C. The Denial of the § 2.206 Petition
Denials of § 2.206 petitions are reviewable by courts of appeals. Lorion, 470 U.S. 729, 105 S.Ct. at 1598. But, such denials are usually solely within the NRC's discretion and our review is extremely limited. Mass. PIRG, 852 F.2d 9. In that case we addressed the issue left opened by Lorion, 470 U.S. at 735 n. 8, 105 S.Ct. at 1602 n. 8, whether denials of § 2.206 petitions were committed to the agency's discretion by law. Id. at 14. We held that § 2.206 denials were "the very sort of agency decisionmaking which [Heckler v.] Chaney [470 U.S. 821, 105 S.Ct. 1649, 84 L.Ed.2d 714 (1985)] cited in support of the presumption of immunity from judicial review." Id. at 19. We noted, however, that this holding "does not place the agency above the law." Id. And, that a § 2.206 denial "which `is so extreme as to amount to an abdication of its statutory responsibilities' might be reviewable." Id. (quoting Chaney, 470 U.S. at 833 n. 4, 105 S.Ct. at 1656 n. 4). We would only overturn a § 2.206 denial "`if we were strongly convinced that the Commission was inexcusably defaulting on its fundamental responsibility to protect the public safety from nuclear accidents.'" Id. (quoting Rockford League of Woman Voters v. NRC, 679 F.2d 1218, 1222 (7th Cir.1982)).

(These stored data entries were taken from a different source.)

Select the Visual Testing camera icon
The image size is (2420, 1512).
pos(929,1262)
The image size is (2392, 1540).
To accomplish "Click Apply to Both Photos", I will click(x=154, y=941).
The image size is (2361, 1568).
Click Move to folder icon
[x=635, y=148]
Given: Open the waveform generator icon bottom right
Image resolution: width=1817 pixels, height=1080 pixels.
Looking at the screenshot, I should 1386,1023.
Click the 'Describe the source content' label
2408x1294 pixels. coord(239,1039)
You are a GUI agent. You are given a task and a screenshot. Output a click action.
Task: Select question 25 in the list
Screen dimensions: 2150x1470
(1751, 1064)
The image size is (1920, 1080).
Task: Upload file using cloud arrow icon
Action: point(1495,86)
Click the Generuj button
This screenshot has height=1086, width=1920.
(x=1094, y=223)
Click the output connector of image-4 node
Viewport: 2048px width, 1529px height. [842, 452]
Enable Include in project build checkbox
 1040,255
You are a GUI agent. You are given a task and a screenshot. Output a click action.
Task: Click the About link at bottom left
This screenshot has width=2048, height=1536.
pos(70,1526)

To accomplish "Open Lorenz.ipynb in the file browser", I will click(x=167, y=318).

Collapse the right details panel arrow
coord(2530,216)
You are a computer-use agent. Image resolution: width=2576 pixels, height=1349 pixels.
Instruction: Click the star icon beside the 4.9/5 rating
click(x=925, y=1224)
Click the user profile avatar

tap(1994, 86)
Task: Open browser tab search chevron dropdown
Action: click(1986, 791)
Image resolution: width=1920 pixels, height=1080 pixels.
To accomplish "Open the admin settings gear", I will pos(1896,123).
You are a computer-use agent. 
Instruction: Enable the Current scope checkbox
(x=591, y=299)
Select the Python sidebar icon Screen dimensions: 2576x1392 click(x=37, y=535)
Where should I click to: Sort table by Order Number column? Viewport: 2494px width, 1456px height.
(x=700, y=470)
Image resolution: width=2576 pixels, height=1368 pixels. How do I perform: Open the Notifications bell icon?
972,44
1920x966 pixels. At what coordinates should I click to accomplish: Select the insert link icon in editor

The Commonwealth's § 2.206 petition was based, in relevant part, on the deficiencies it and FEMA perceived in Edison's emergency plans. We have already found that the NRC's findings and conclusions on this issue were not arbitrary or capricious. It follows, a fortiori, that the denial of the petition cannot be overturned on the basis of the even more limited review accorded under Mass. PIRG, 852 F.2d 9.
The Commonwealth was not entitled to a hearing before the NRC decided to allow Pilgrim to restart.
The actions taken by the NRC were not arbitrary or capricious.
The NRC's and Edison's motions to dismiss on jurisdictional grounds are denied.
The Commonwealth's motion to amend is granted.
The Commonwealth's petition for review is denied.